DECLARACIÓN DE FE
Creemos  que:
  • La Biblia es la palabra inspirada, infalible y  la autoridad de Dios.
  • Hay un solo Dios verdadero, eternamente existente en tres personas: padre, hijo y Espíritu Santo cada uno de los cuales posee igualmente todos los atributos de la deidad y las características de personalidad.
  • Jesucristo es Dios, el verbo hecho carne a través de la concepción milagrosa por el Espíritu Santo y el nacimiento de una Virgen. Verdadero  Dios  y verdadero hombre unidos para siempre en una sola persona.
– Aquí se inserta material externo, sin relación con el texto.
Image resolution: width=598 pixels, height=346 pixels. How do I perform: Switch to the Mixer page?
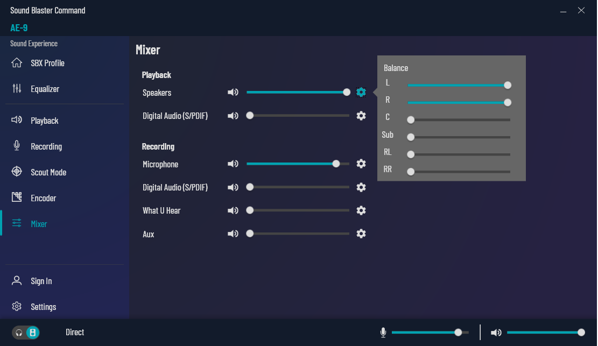(x=39, y=224)
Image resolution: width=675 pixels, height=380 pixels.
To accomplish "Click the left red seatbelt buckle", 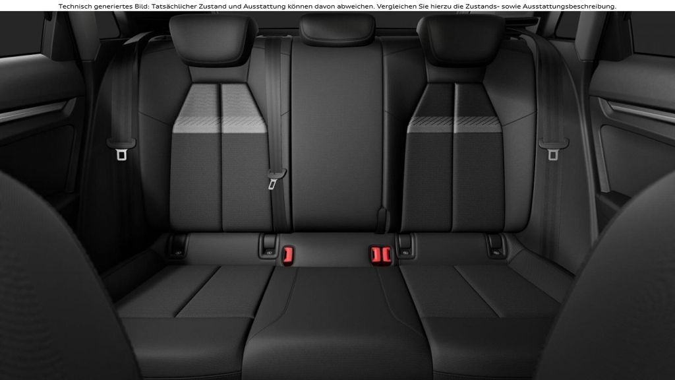I will [287, 253].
  • Jesús vivió una vida sin pecado y  voluntariamente se entrego al morir en la Cruz, en  expiación por los pecados de los hombres, satisfaciendo de esta forma la justicia divina y la salvación para todos los que confían solo en Él.
  • Ascendió de los muertos en el mismo cuerpo, en el que vivió y murió aunque glorificado.
  • Jesucristo murió en la cruz, fue sepultado y resucitó al tercer día de entre los muertos, ascendió al cielo y está sentado a la diestra de Dios Padre y es el único mediador entre Dios y los hombres.
  • El hombre fue creado originalmente a imagen y semejanza de Dios. Él pecado por desobedecer a Dios generó enemistad del hombre con Dios y una humanidad bajo condenación divina.
  • Después de la caída el hombre, es totalmente incapaz de compensar la deuda de sus pecados ante el Tribunal de Dios, la justificación es por la fe, es decir, que el perdón de la culpa es otorgado de manera exclusiva por la gracia de Dios a todos aquellos que creen de corazón en Jesucristo y lo confiesan voluntariamente con su boca, por tanto cada hombre  necesita experimentar  la regeneración y la renovación por el Espíritu Santo.
  • Creemos en el nuevo nacimiento, no de la carne, sino del espíritu, al ser regenerado por el Espíritu de Dios. Esta garantía no se basa en cualquier tipo de mérito humano, sino que es producida por el testimonio del Espíritu Santo, que se confirma en el creyente y en el testimonio de Dios en su palabra escrita.
  • El Espíritu Santo ha sido enviado al mundo a revelar y glorificar a Cristo y a que se cumpla  la obra  de Cristo en los hombres. El Espíritu Santo es el que revela del conocimiento de Dios al hombre por las Sagradas Escrituras; santifica, redarguye de pecado, consuela, da  Poder y es el representante único de Cristo sobre la Tierra. La plenitud, el poder y el dominio propio son brindados a cada creyente por la fe.
  • Todo creyente está llamado a vivir en el poder del Espíritu de manera permanente y  a no satisfacer los deseos  de la carne, con el fin de dar frutos para la gloria de Dios.
  • Jesucristo es la cabeza de la Iglesia, su cuerpo  se compone de todos los hombres, vivos y muertos, que han sido unido a él a través de la fe.
  • Dios exhorta a su pueblo a congregarse  regularmente, a  participar en las ordenanzas, a la  edificación a través de las escrituras y al fomento mutuo.
  • Después de la muerte física, el creyente entra inmediatamente en la vida eterna y espera la resurrección de su cuerpo a la gloria eterna y bendición.
  • En la muerte física, el incrédulo entra inmediatamente en la separación eterna, consciente del Señor y espera la resurrección de su cuerpo en el  juicio eterno final.
  • Creemos en la segunda venida de Cristo Jesús a la tierra: personal visible y corporalmente conforme al plan eterno de Dios.
  • El Señor Jesucristo mandó a todos los creyentes a proclamar el Evangelio en todo el mundo y a  hacer discípulos de cada nación. El cumplimiento de la gran Comisión requiere que todas las ambiciones personales y mundanas ocupen un segundo lugar y poner en primer lugar  un compromiso total a “Él” que nos amado y quien se dio a sí mismo por nosotros.